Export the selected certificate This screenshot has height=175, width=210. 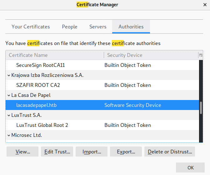[x=126, y=152]
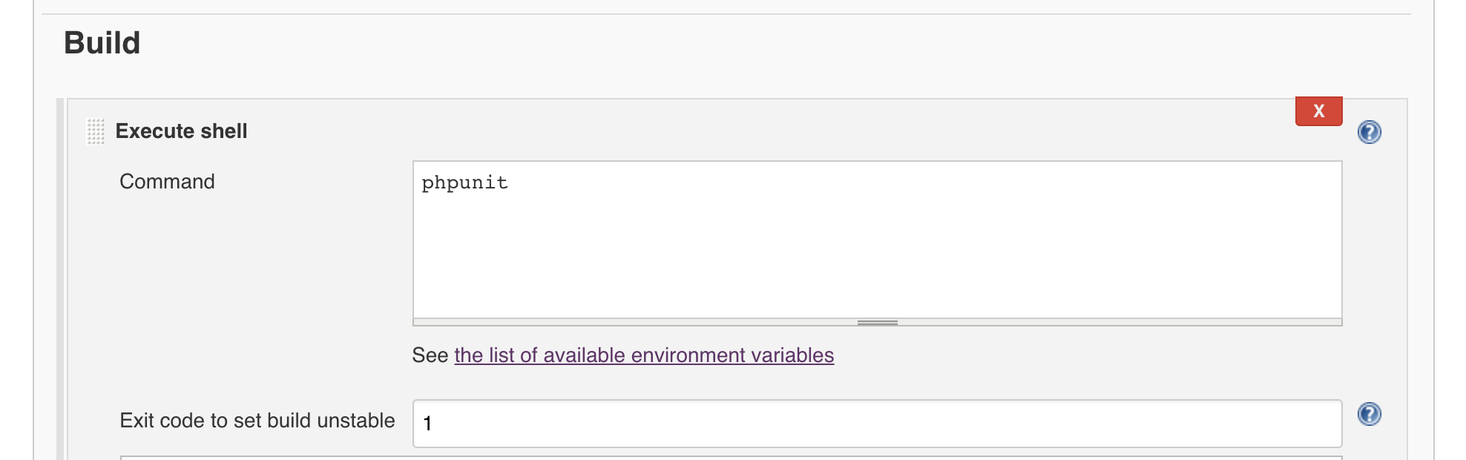Delete the Execute shell build step

1318,111
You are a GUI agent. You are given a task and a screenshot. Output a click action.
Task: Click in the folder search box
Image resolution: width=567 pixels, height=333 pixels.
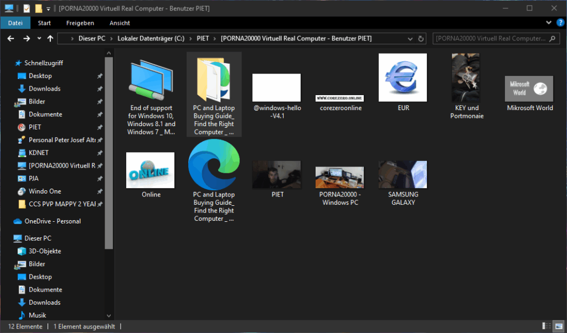(x=489, y=39)
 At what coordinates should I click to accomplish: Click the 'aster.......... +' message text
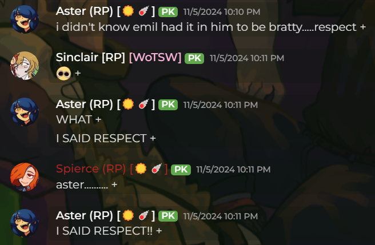[x=86, y=184]
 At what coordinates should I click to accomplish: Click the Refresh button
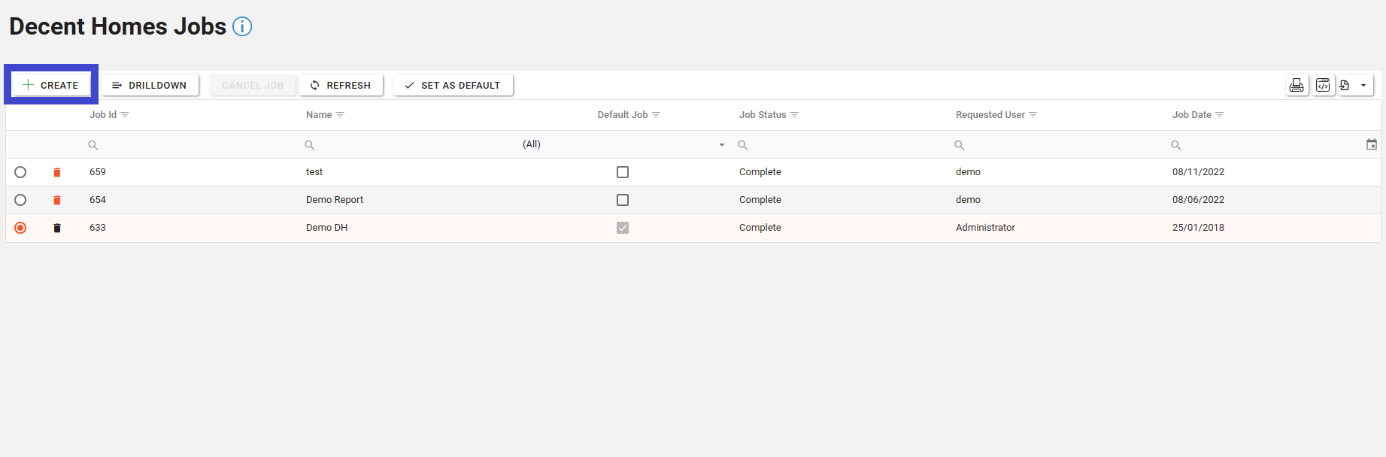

*DESCRIPTION OF THE TASK*.
Rewrite the listing starting with the line containing "the 'aster.......... +' message text" and going on through the end of the listing, changing "accomplish" to "complete" and keeping everything else the same. Leave the pictures out of your answer.

*CORRECT RESULT*.
 At what coordinates should I click to complete: Click the 'aster.......... +' message text
[x=86, y=184]
 At what coordinates should I click to complete: Click the Refresh button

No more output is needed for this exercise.